Главное

D7z Menu V2 Link Instant

We evaluate D7Z-Menu V2 on three datasets:

  • Server-side storage:
  • URL format:
  • Security:
  • Frontend:
  • Early works utilized CNNs for layout analysis, while recent transformer-based models like LayoutLM and Donut utilize encoder-decoder structures to map pixels to text sequences. d7z menu v2 link

    The core innovation of V2 lies in the decoding phase. Let $X$ be the image embedding and $Y = y_1, y_2, ..., y_T$ be the target token sequence (JSON string). We evaluate D7Z-Menu V2 on three datasets:

    In standard VLMs, the probability $P(Y|X)$ is modeled autoregressively.

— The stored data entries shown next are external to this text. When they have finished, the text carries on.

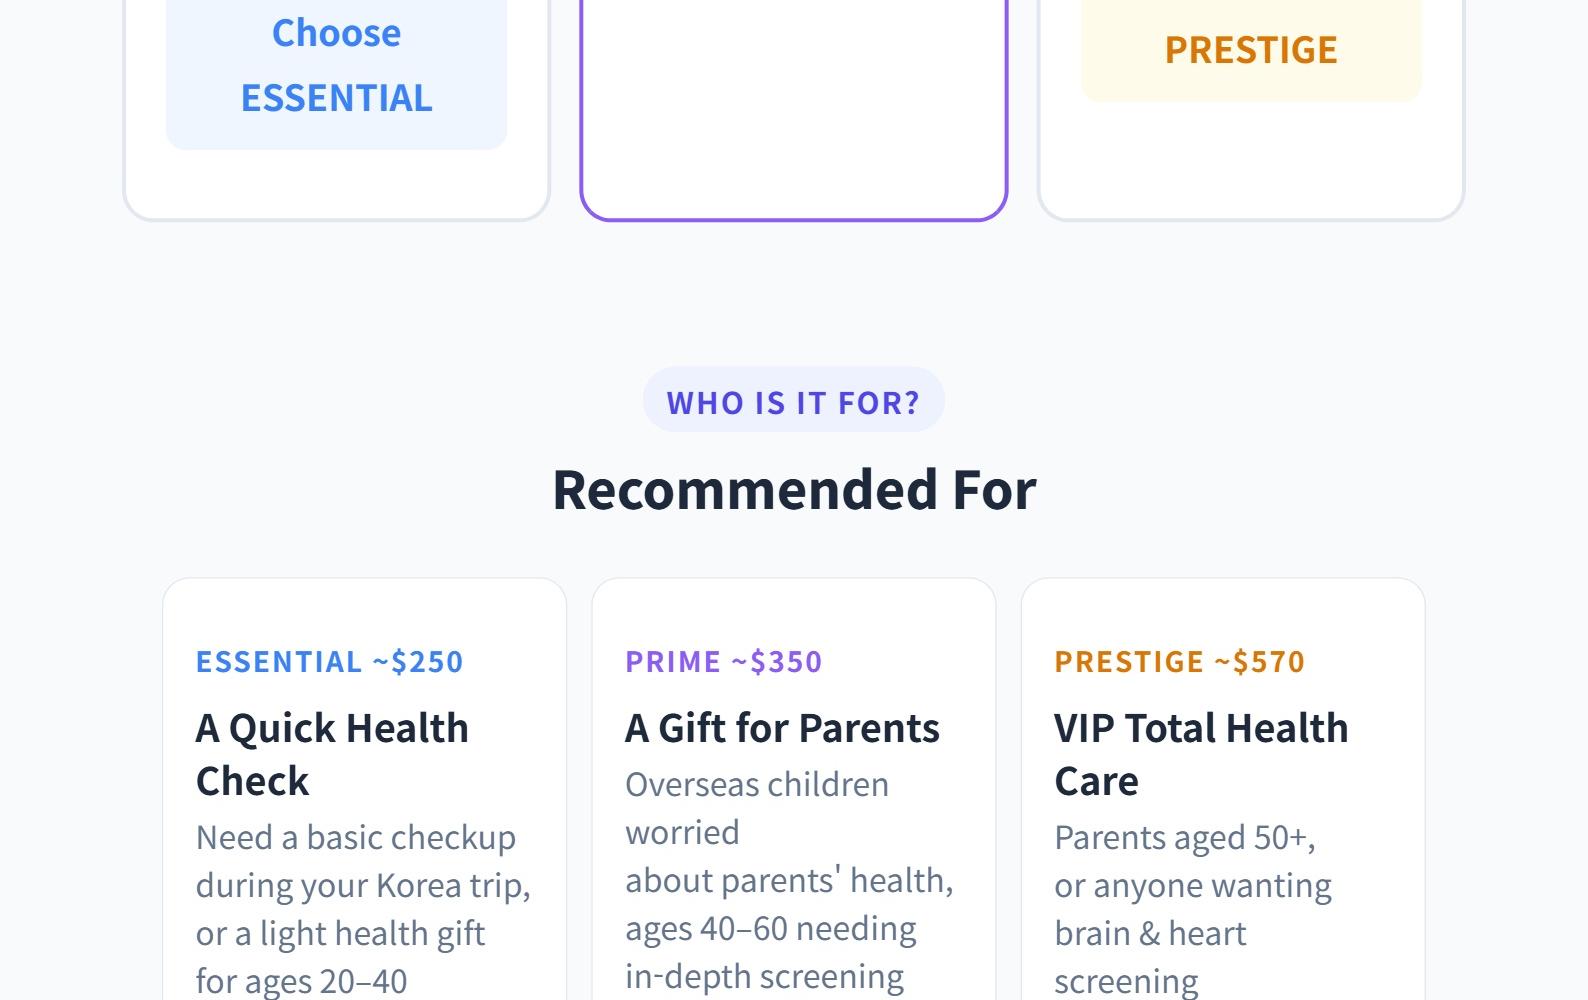Click the brain & heart text line

click(1150, 933)
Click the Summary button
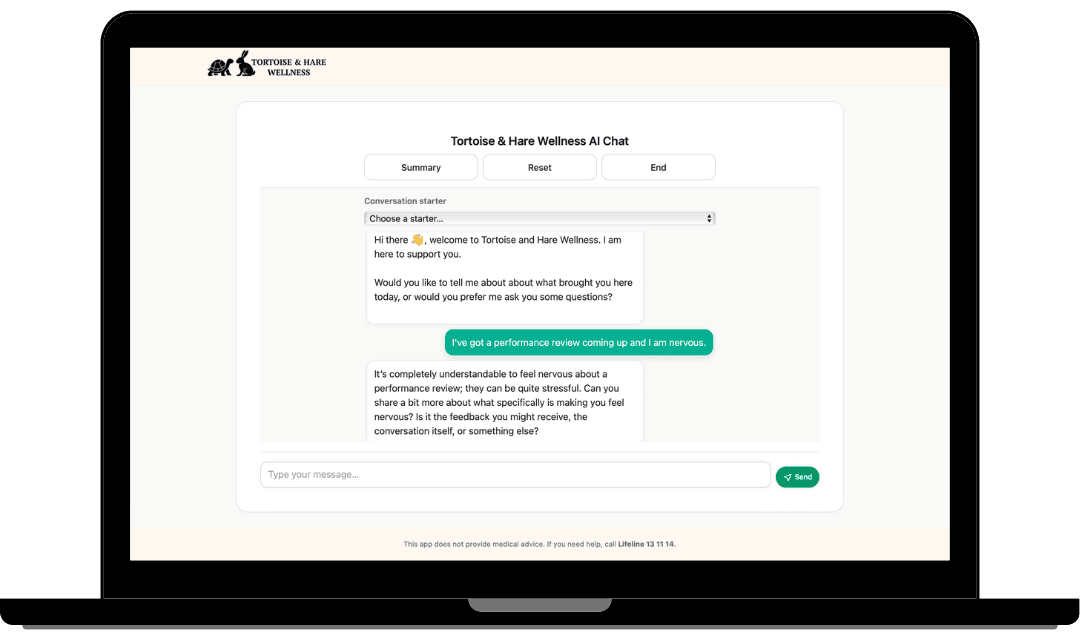Image resolution: width=1080 pixels, height=640 pixels. [x=421, y=167]
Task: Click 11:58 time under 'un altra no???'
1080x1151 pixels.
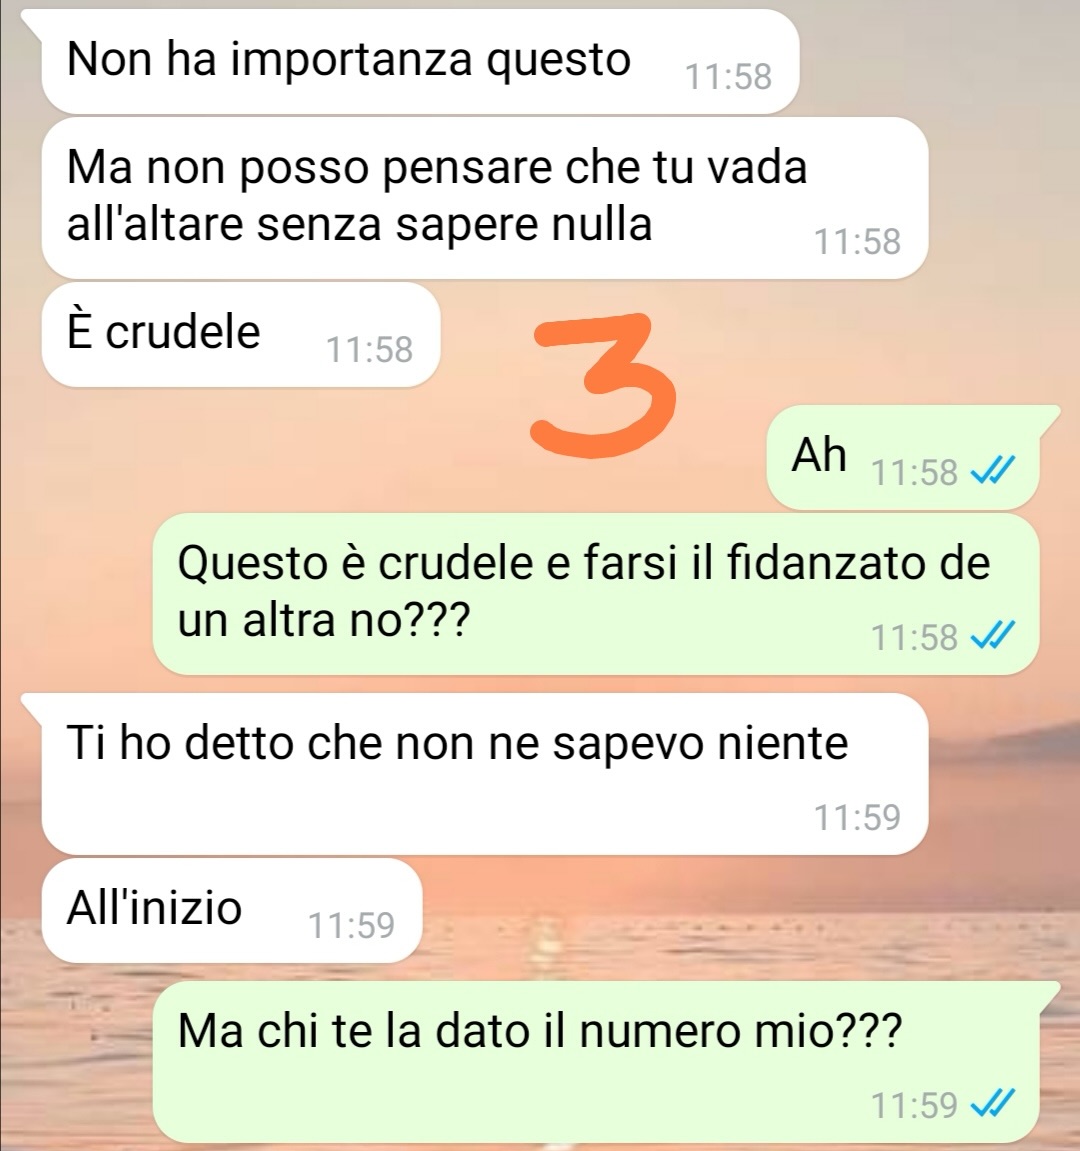Action: [x=914, y=637]
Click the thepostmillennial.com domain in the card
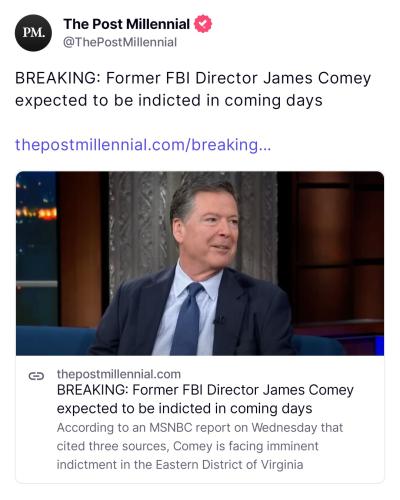400x500 pixels. [x=119, y=374]
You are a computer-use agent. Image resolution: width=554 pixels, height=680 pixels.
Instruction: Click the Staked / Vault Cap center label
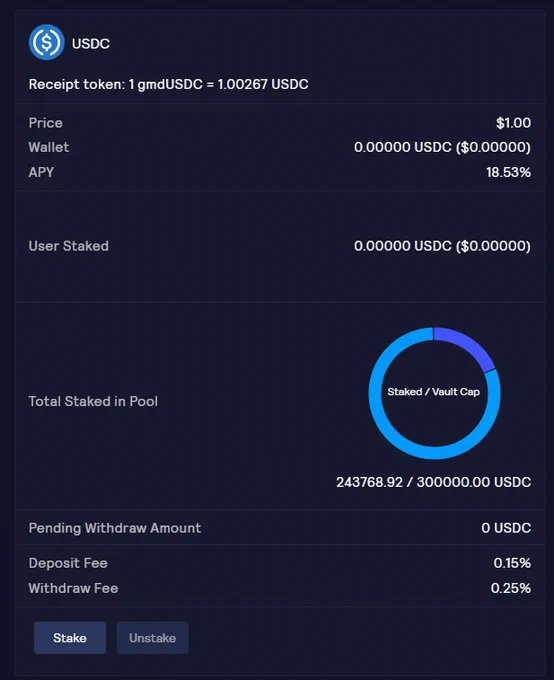pyautogui.click(x=433, y=392)
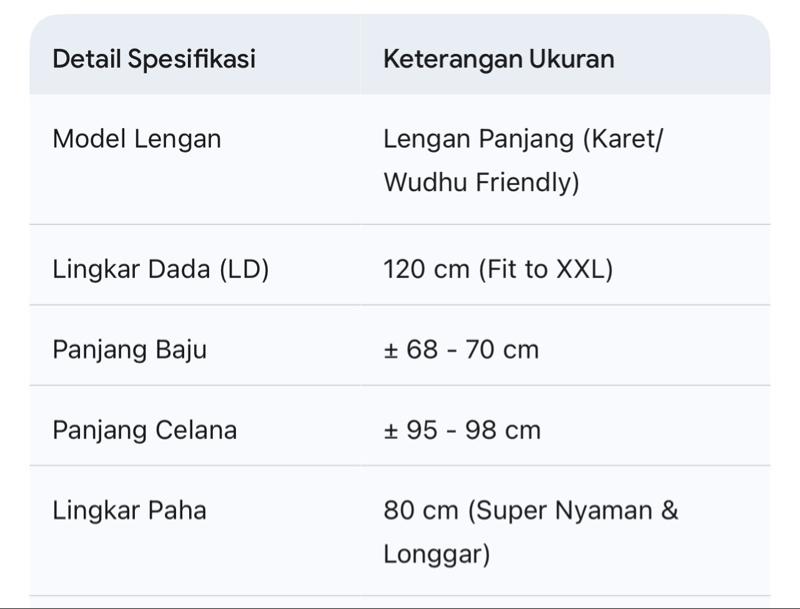This screenshot has width=800, height=609.
Task: Select the 'Keterangan Ukuran' column header
Action: click(498, 59)
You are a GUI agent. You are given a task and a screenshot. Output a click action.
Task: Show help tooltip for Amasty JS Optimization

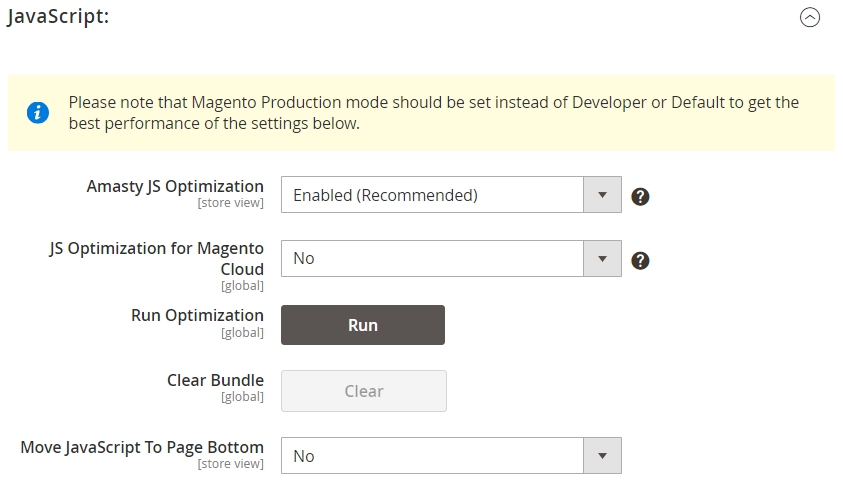tap(640, 196)
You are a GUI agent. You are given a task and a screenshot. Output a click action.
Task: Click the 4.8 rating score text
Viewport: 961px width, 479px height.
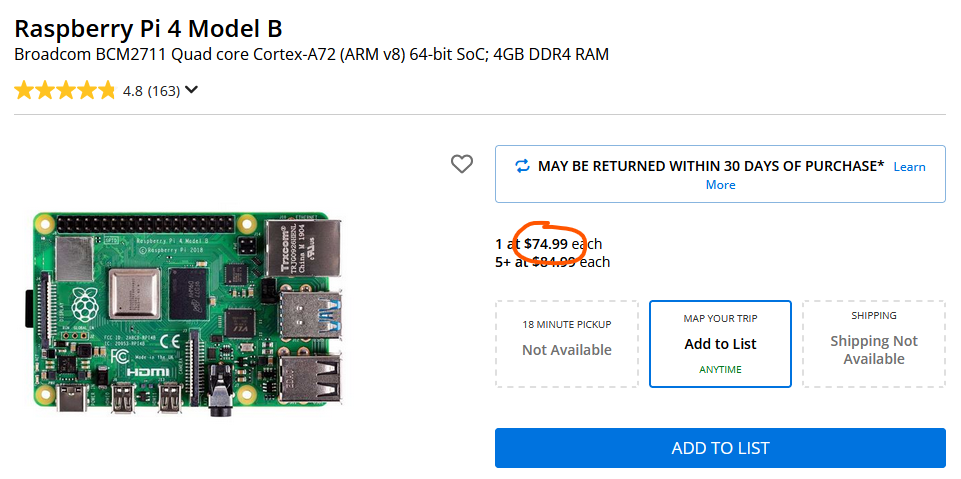(133, 91)
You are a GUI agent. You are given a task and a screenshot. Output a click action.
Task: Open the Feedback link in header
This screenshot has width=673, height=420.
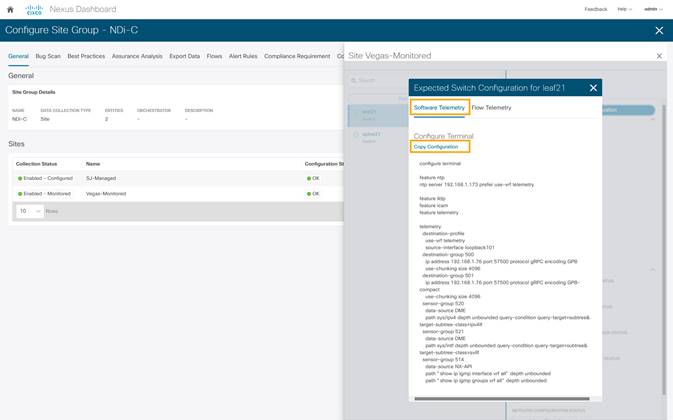click(596, 9)
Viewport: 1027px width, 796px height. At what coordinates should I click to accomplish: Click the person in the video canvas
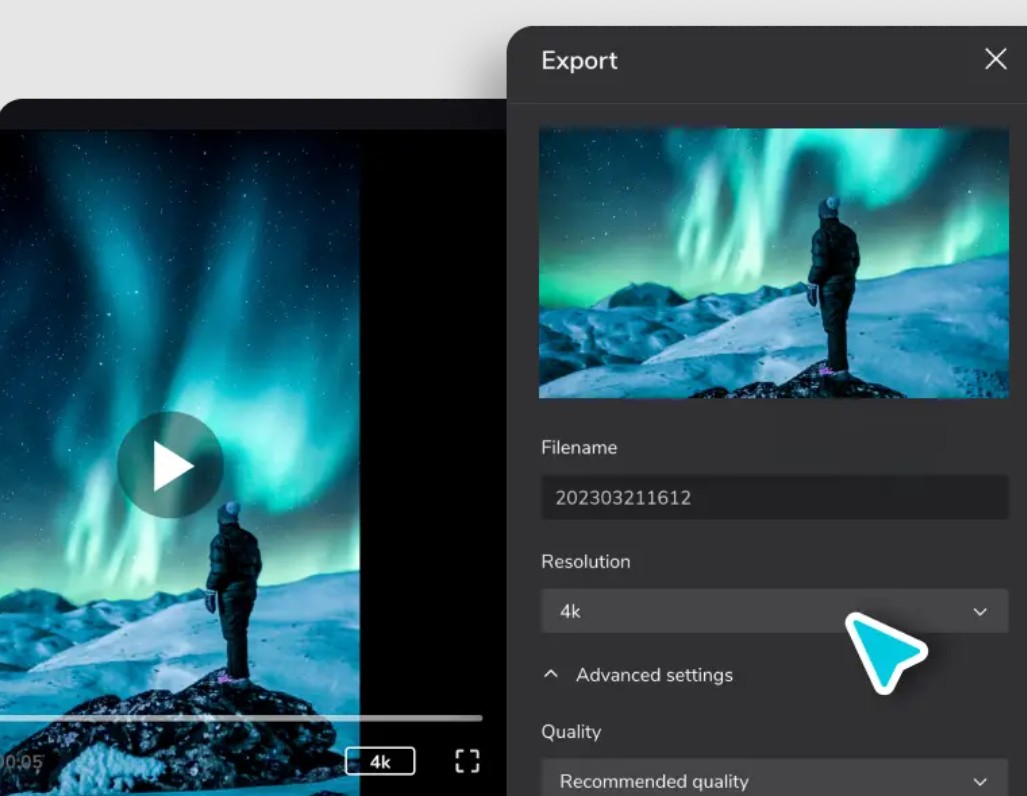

In D7Z-Menu V2, we introduce a Refinement Gate $G$ at each step $t$: $$ P(y_t | y_<t, X) = \textSoftmax(W \cdot h_t + \lambda \cdot G(h_t)) $$ Where $G(h_t)$ calculates the likelihood of the current token adhering to a pre-defined "Menu Schema" (e.g., ensuring a price token follows a dish name token). If the model attempts to generate a structural closing bracket } prematurely or hallucinates a non-existent field, the gate dampens the probability distribution, forcing the decoder to "refine" its choice in real-time. Server-side storage:

    Abstract The digitization of menu images remains a critical challenge in Document Intelligence, primarily due to the complex spatial layouts, diverse typography, and implicit semantic hierarchies (e.g., dishes nested under sections with pricing attributes). Existing Vision-Language Models (VLMs) often struggle with "hallucination" in zero-shot settings or fail to preserve the exact spatial hierarchies required for automated ordering systems. This paper introduces D7Z-Menu V2, a novel framework that utilizes a Decoder-Driven Zero-Refinement mechanism. Unlike traditional OCR-pipeline approaches, D7Z-Menu V2 treats menu parsing as a conditional generation task constrained by a structural grammar schema. We demonstrate that by shifting the refinement burden entirely to the decoder phase—without external retrieval augmentation—our model achieves state-of-the-art performance on the MenuOCR benchmark, significantly reducing structural errors while maintaining semantic integrity.


    более 150 000 подписчиков

    Ничего лишнего. Рассказываем, как заработать на интеллектуальной собственности, идеях и технологиях

    Спасибо за подписку! Первое письмо уже идет к вам.